THE TASK.
Every line from the first one in the data below through the line holding "Pin the main SD Maid window" is to be written out exactly, with the pictures omitted.

[Saved data entries]
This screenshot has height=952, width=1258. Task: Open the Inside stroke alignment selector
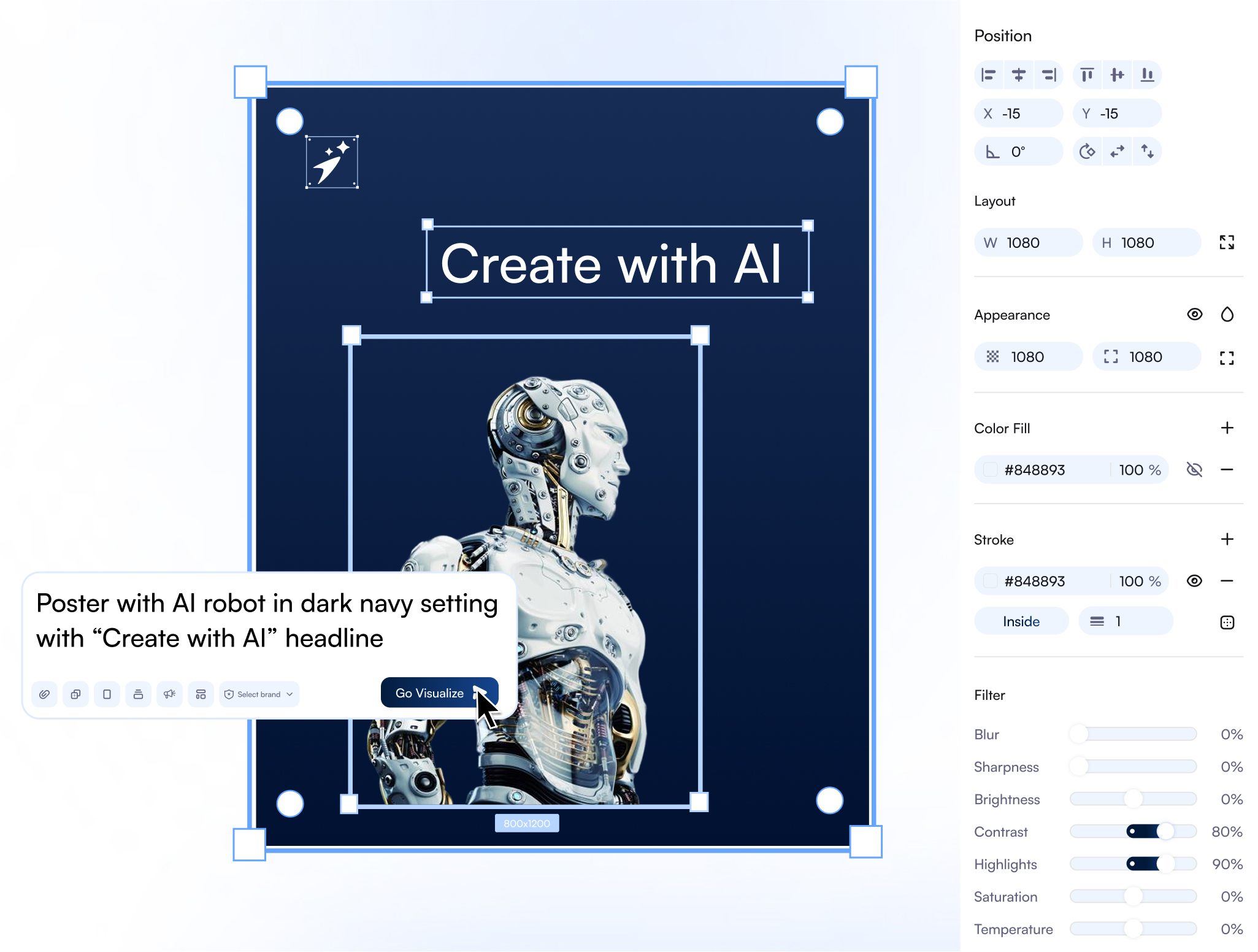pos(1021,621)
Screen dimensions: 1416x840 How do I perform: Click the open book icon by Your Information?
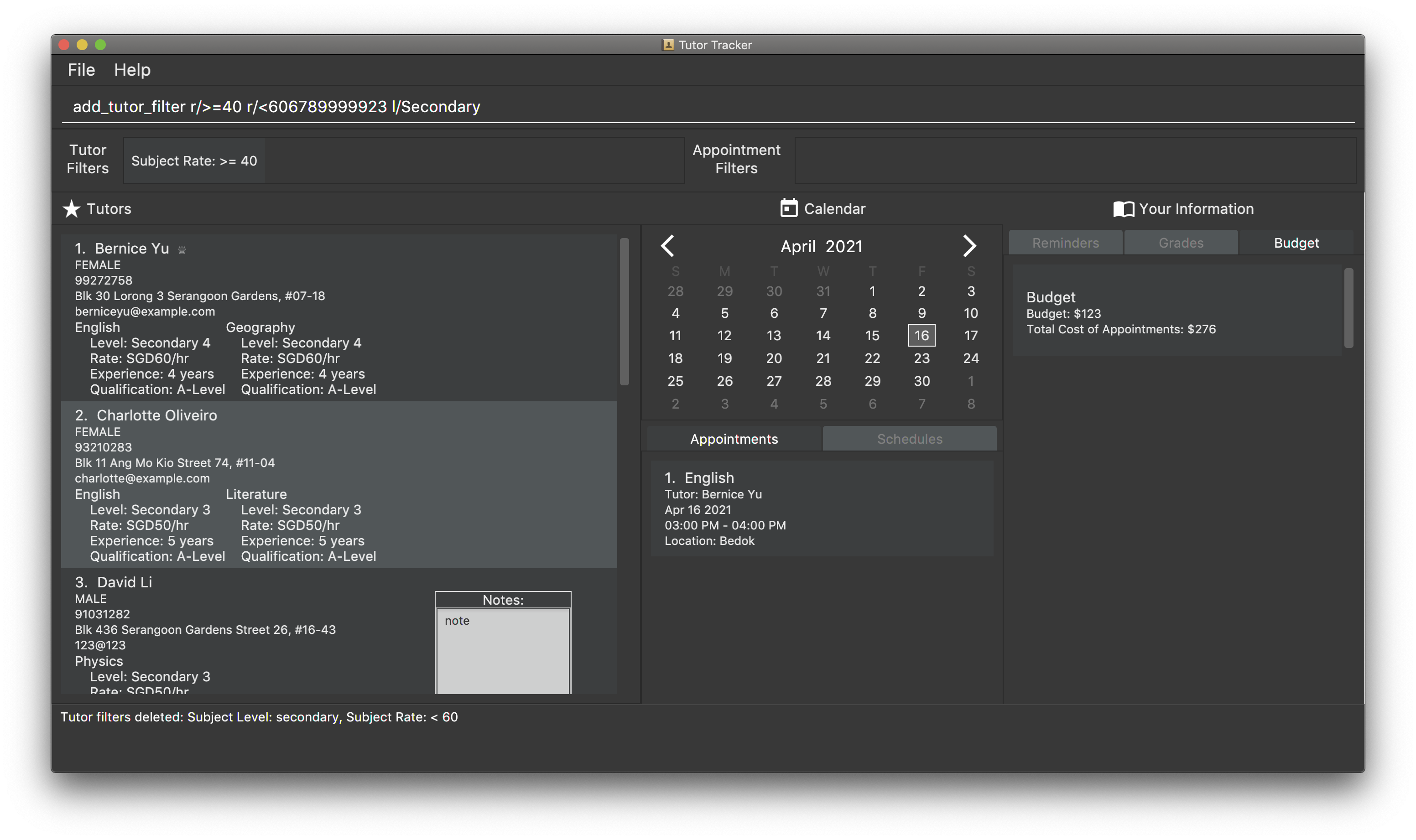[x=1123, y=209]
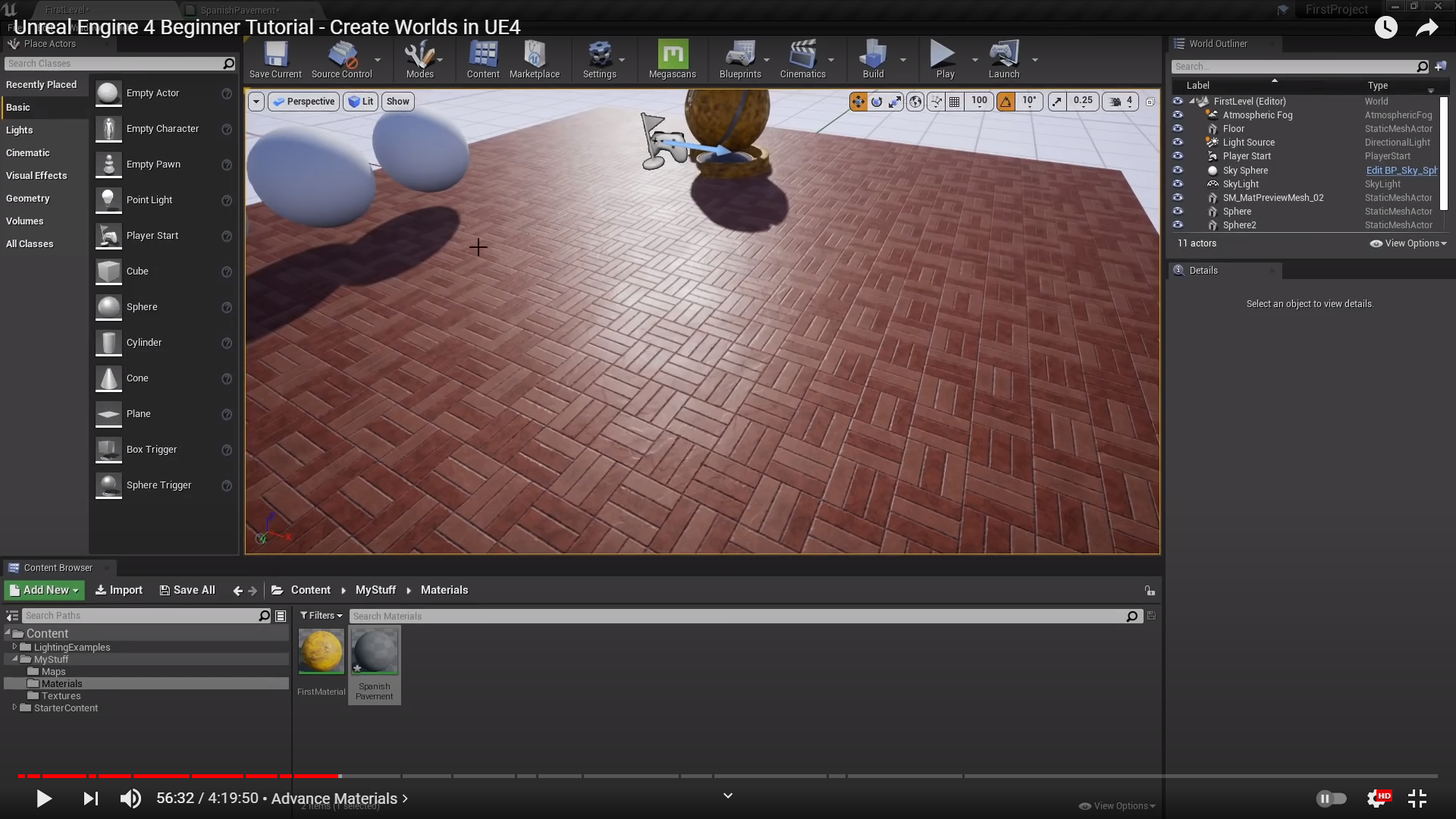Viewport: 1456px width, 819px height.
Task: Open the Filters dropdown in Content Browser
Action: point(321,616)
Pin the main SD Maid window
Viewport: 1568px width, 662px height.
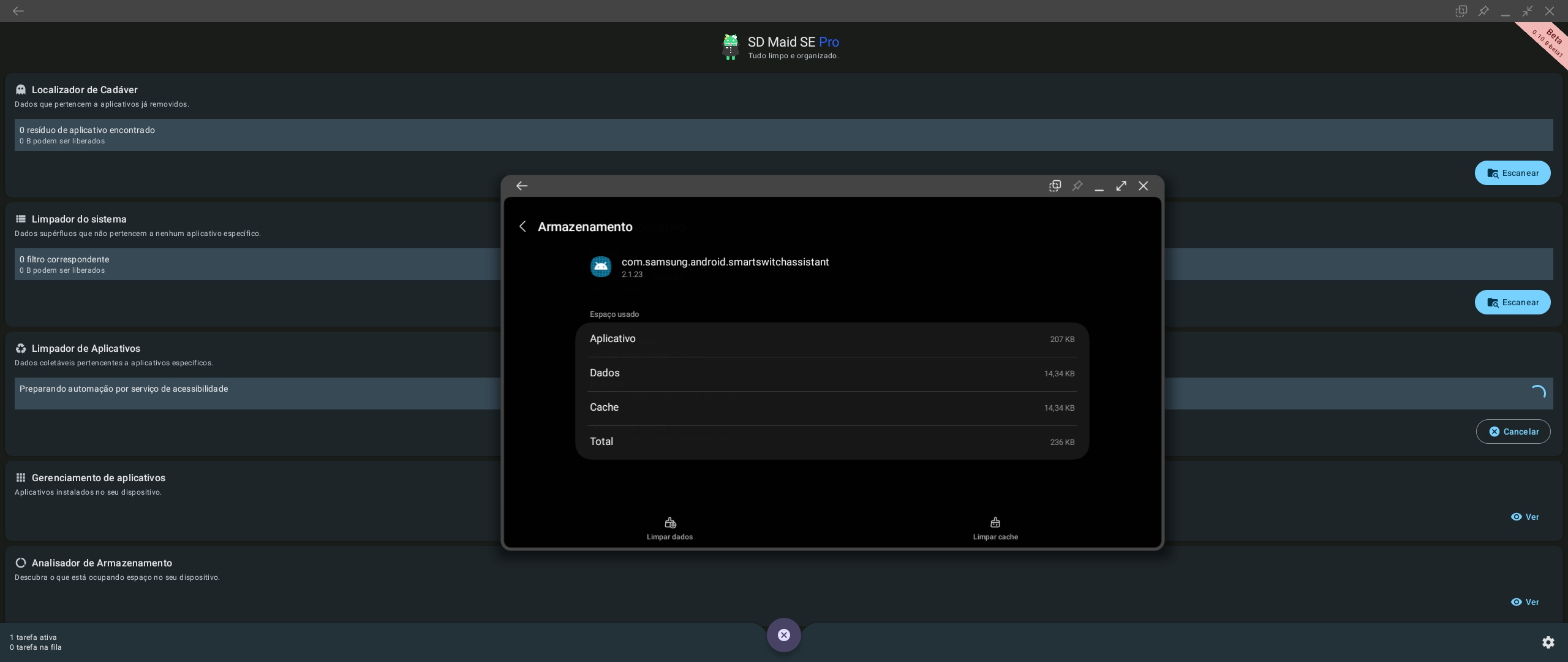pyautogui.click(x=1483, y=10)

RESPONSE.
This screenshot has height=952, width=1258. Task: Open the Inside stroke alignment selector
pos(1021,621)
Screen dimensions: 1416x840 How do I perform: Click the open book icon by Your Information?
[x=1123, y=209]
Viewport: 1456px width, 819px height.
Task: Open the Filters dropdown in Content Browser
Action: point(321,616)
Pin the main SD Maid window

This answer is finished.